> YOUR INSTRUCTIONS
With the pictures removed, reproduce exactly the lines from the one that contains "Task: Open the 控制器类型 dropdown" through the last line of the entries below.
(RECORDS SUPPLIED begins)
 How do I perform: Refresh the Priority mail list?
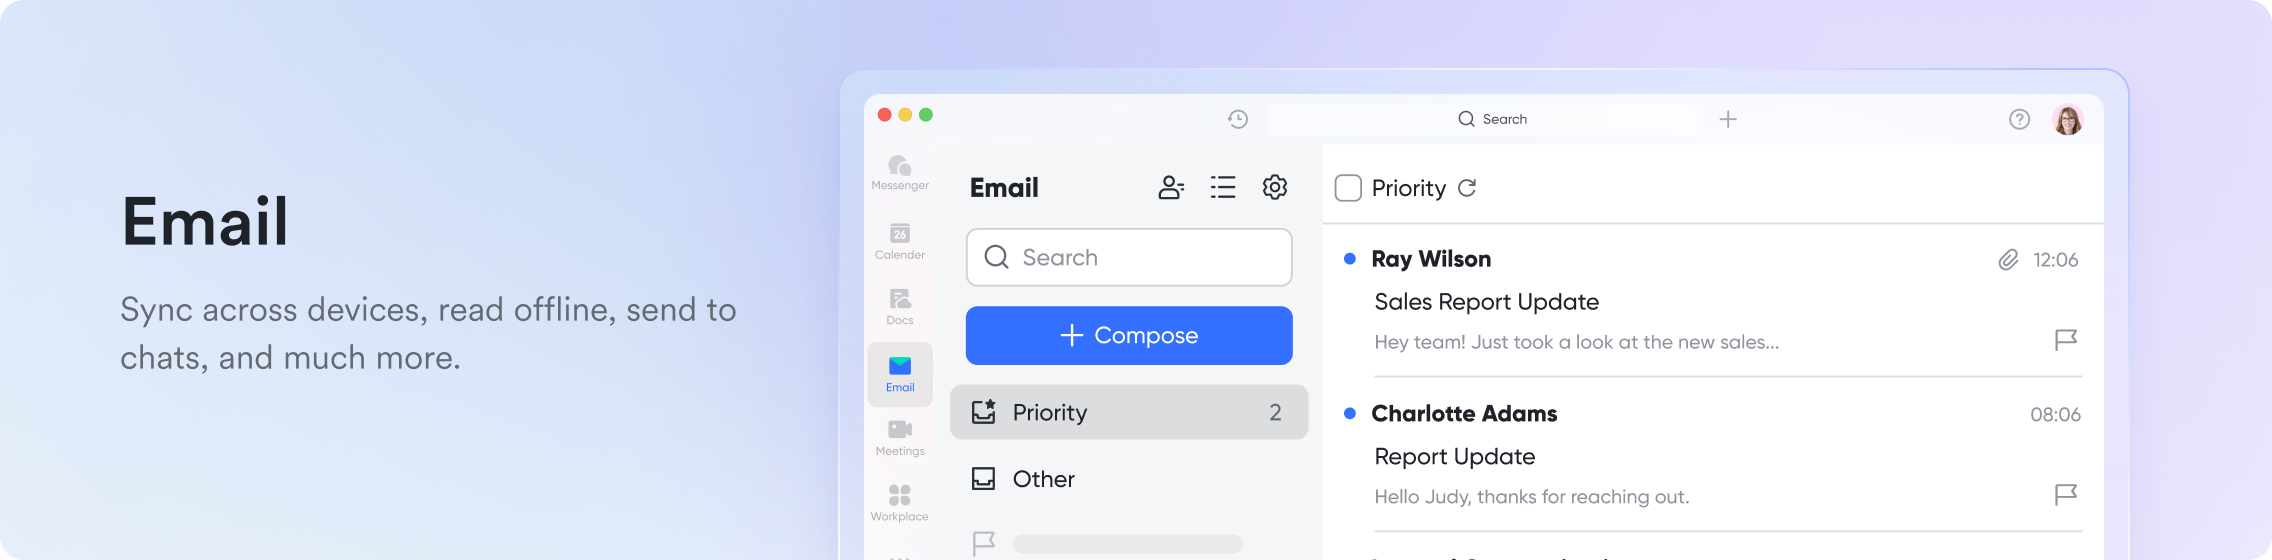(x=1467, y=188)
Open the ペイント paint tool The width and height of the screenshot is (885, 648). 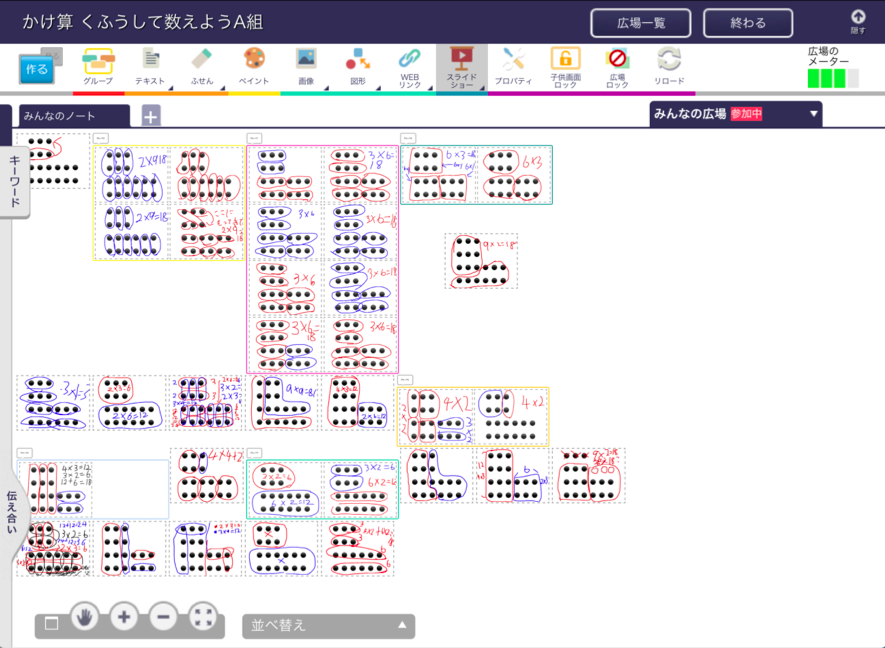click(254, 66)
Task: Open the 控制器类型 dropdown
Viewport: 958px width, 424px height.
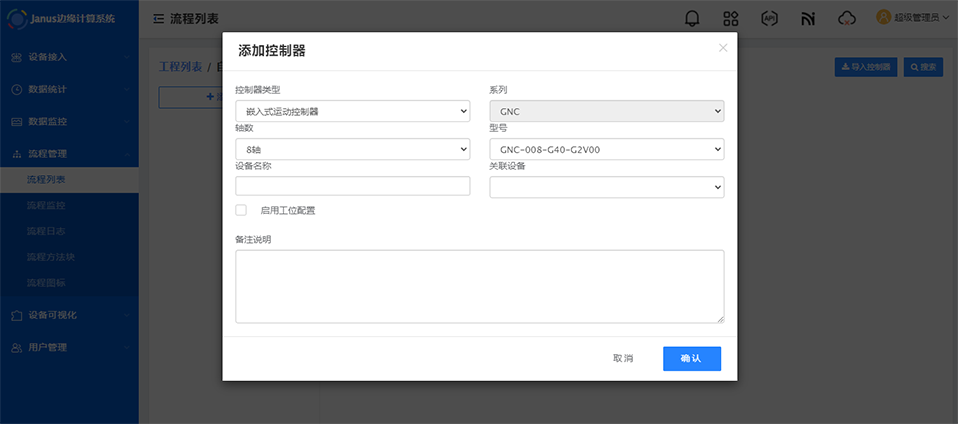Action: coord(352,111)
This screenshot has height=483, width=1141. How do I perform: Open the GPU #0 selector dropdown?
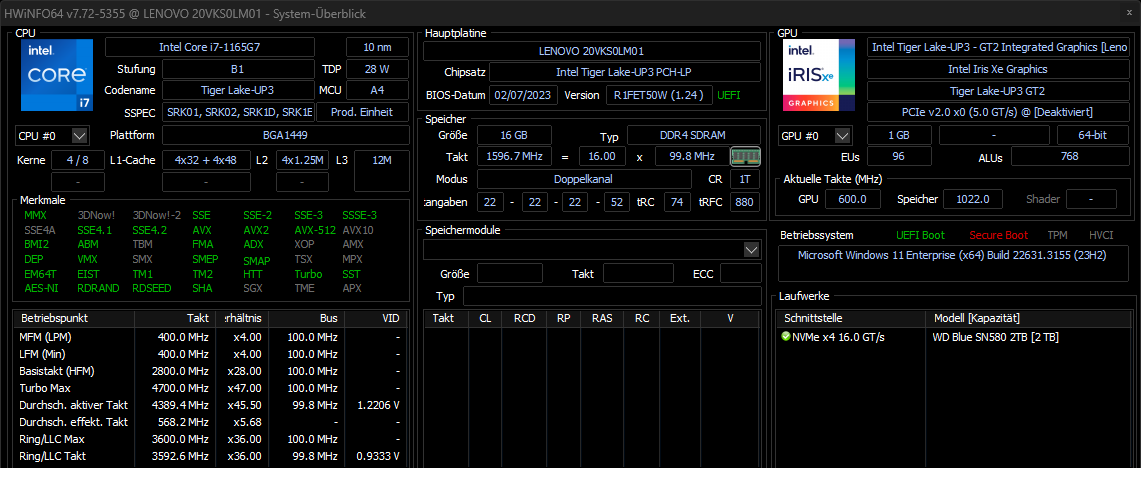842,135
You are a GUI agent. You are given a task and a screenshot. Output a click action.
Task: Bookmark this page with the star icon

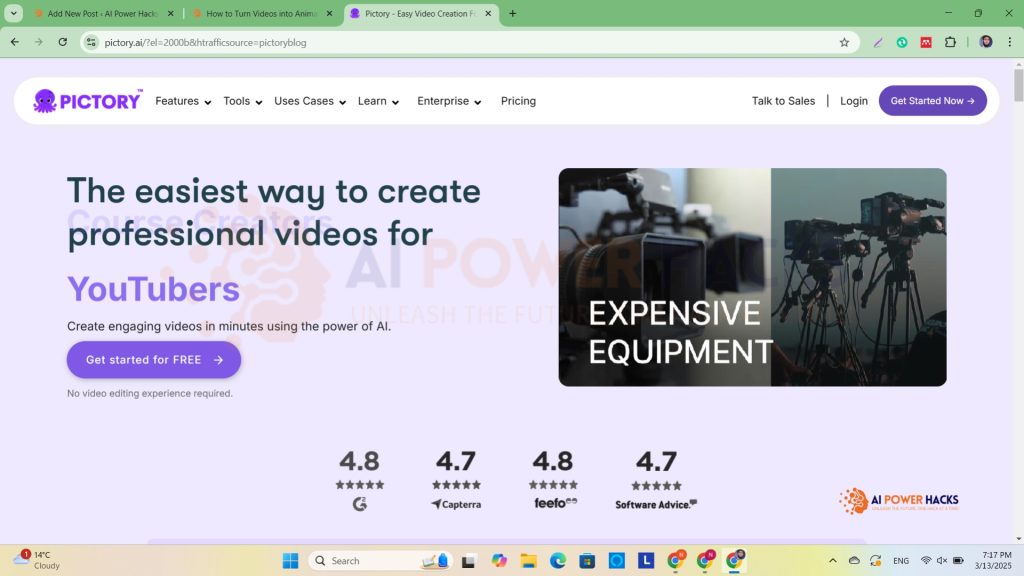(x=844, y=42)
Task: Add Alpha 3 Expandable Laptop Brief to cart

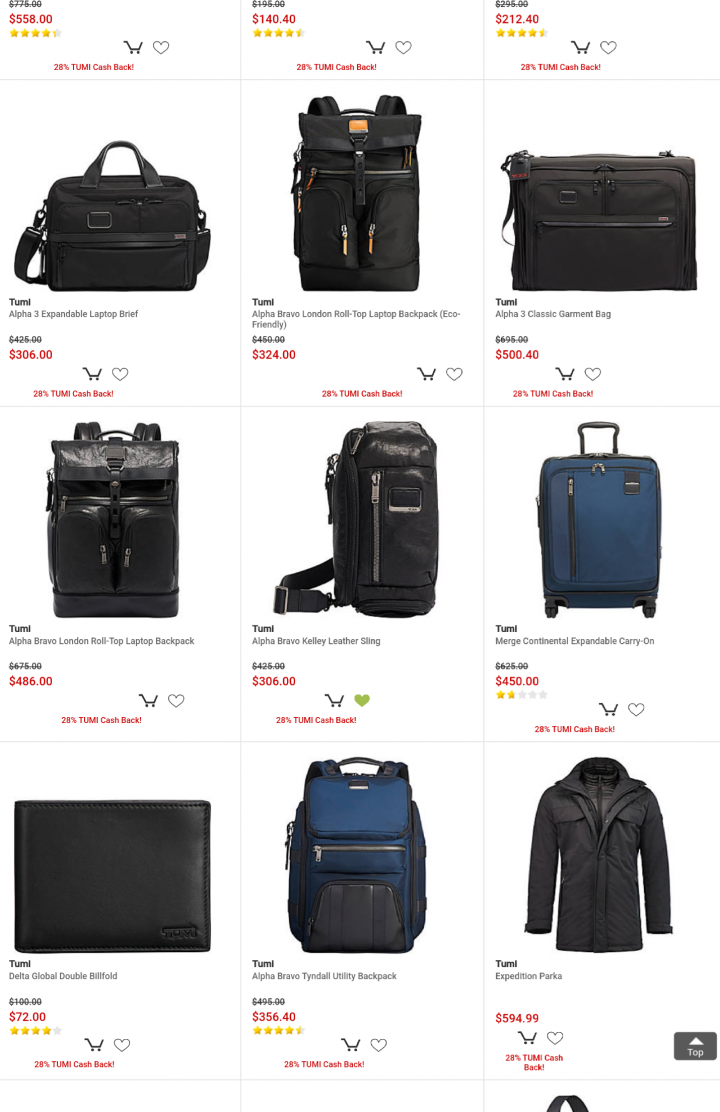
(RECORDS SUPPLIED ends)
> ANSWER FOR THE TASK
Task: Open the 控制器类型 dropdown
Viewport: 958px width, 424px height.
Action: coord(352,111)
This screenshot has height=483, width=1141. How do I perform: Open the GPU #0 selector dropdown?
842,135
You are a GUI agent. You are given a task and a screenshot. Output a click action.
Task: Bookmark this page with the star icon

(x=844, y=42)
Task: Add Alpha 3 Expandable Laptop Brief to cart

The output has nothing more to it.